But the disputes between the groups have grown in the past few days, with Thomasson launching an all-out attack against the Supreme Court for accepting the challenge to Prop. 8, a court decision Pugno and others from ProtectMarriage.com had welcomed.

"If the court disobeys the constitution by voiding Prop. 8, it will ignite a voter revolt," Thomasson said in statement released after the court agreed Wednesday to hear arguments over the validity of the constitutional amendment. "The court is playing with fire by threatening to destroy the people's vote on marriage."

Pugno and others from the Prop. 8 campaign want to avoid such fiery challenges and threats to the court and keep matters on a quiet legal level until the court rules on same-sex marriage sometime after March.

"What we are not doing is discussing the possibility of recalling justices who oppose us," Ron Prentice, chairman of the Yes on Prop. 8 effort, said in an e-mail to supporters Wednesday. "Making threats to recall justices from office is counterproductive and harmful to our chances of winning in court."

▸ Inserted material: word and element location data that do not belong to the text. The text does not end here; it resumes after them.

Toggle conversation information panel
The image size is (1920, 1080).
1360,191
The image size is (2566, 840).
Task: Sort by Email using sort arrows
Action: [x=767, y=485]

So the “moderates” who want to deny equality for gays are afraid that people like Thomasson, who’s been busy freaking out about everything the use of “Party A” and “Party B” on marriage licenses and proposals for Harvey Milk Day, are going to make them look too extreme?  I think that, considering that they just spent tens of millions of dollars to getting California voters to strip gay couples throughout the state of their constitutional right to marriage, it’s a little late for the Yes on 8 troops to start worrying about looking like of bunch of anti-gay extremists.